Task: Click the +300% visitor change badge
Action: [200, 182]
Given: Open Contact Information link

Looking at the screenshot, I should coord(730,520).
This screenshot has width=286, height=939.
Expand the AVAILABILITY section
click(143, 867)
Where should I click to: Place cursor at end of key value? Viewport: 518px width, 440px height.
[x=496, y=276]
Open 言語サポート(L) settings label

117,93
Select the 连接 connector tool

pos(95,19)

...

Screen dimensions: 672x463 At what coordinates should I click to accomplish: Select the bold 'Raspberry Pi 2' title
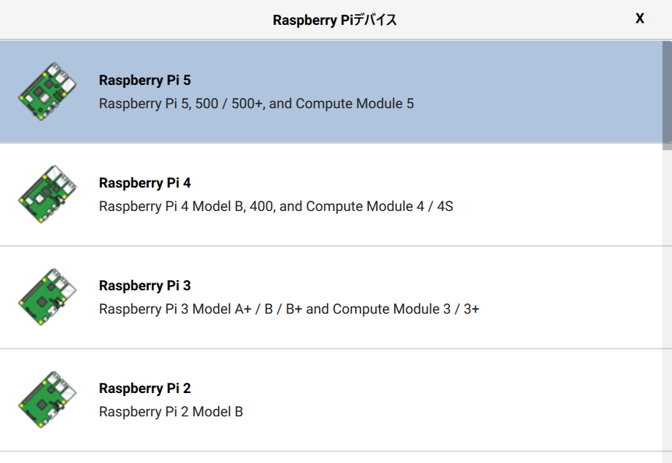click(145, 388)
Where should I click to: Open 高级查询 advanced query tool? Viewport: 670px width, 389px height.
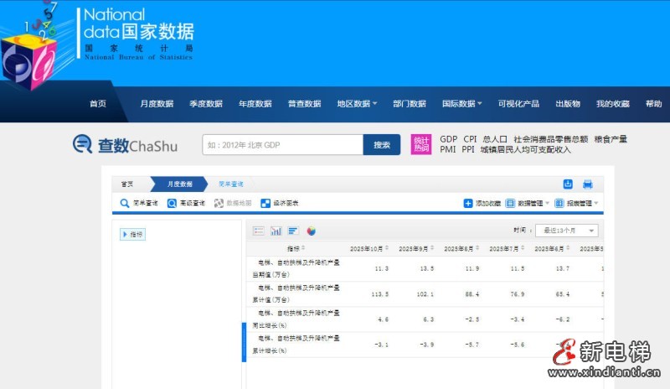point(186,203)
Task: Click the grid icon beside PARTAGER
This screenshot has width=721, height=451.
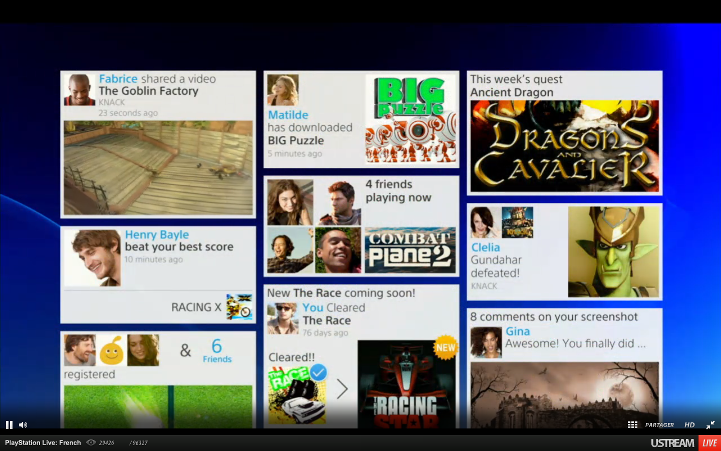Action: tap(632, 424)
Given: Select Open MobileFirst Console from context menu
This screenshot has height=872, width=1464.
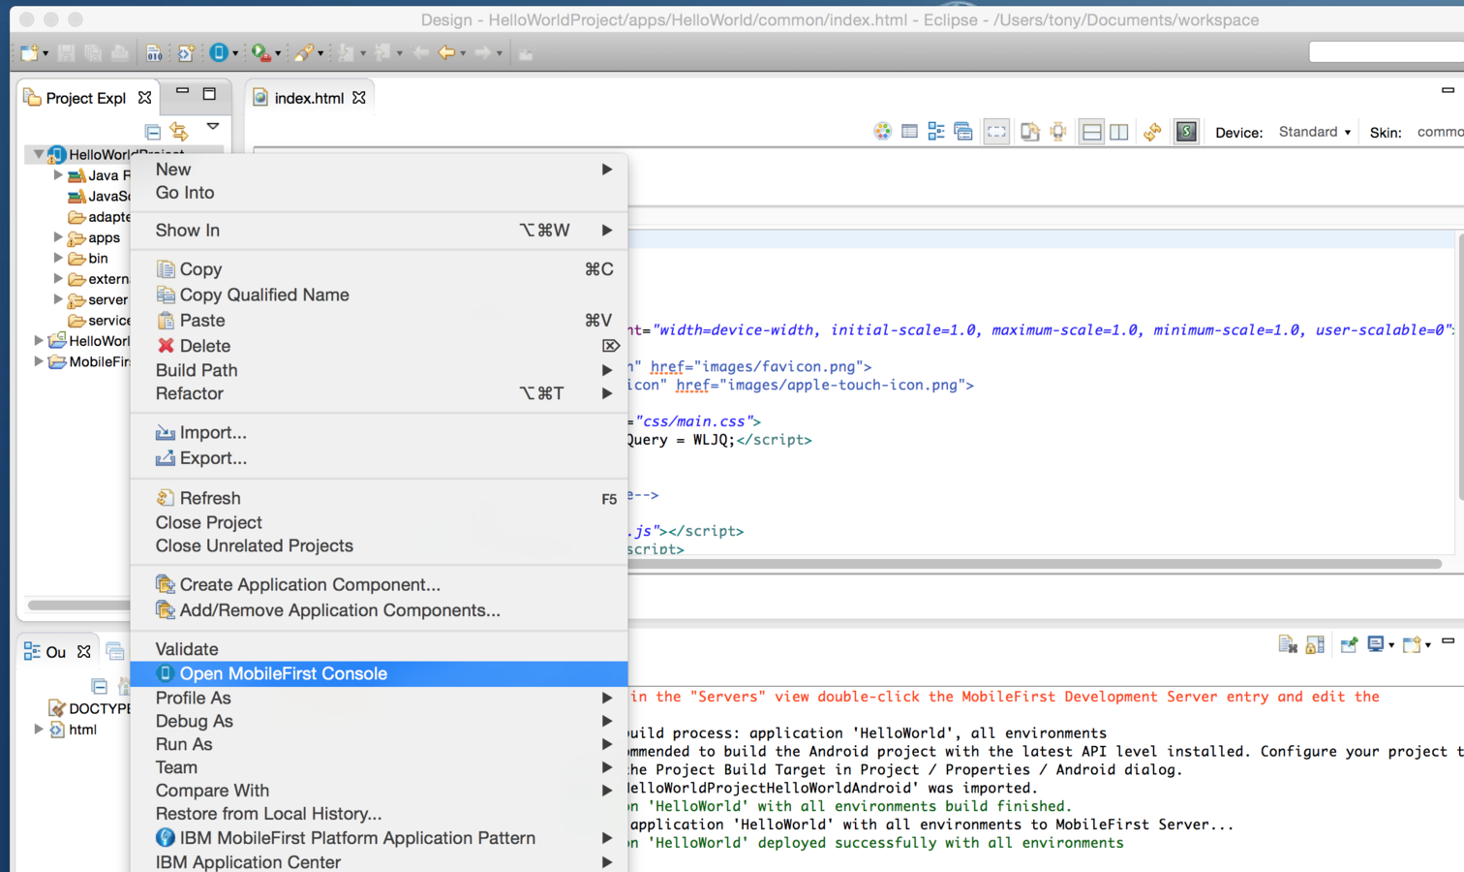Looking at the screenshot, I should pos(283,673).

Instructions for the task:
Copy only this from above: the line containing "Screen dimensions: 672x463", the line containing "Task: Click the grid icon beside PARTAGER", and all lines between, printed exactly. Leave out the pictures.

Output for this exercise:
Screen dimensions: 672x463 At what coordinates should I click to accomplish: Select the bold 'Raspberry Pi 2' title
click(145, 388)
Where should I click to: Open 高级查询 advanced query tool? Viewport: 670px width, 389px height.
point(186,203)
Task: Click the grid icon beside PARTAGER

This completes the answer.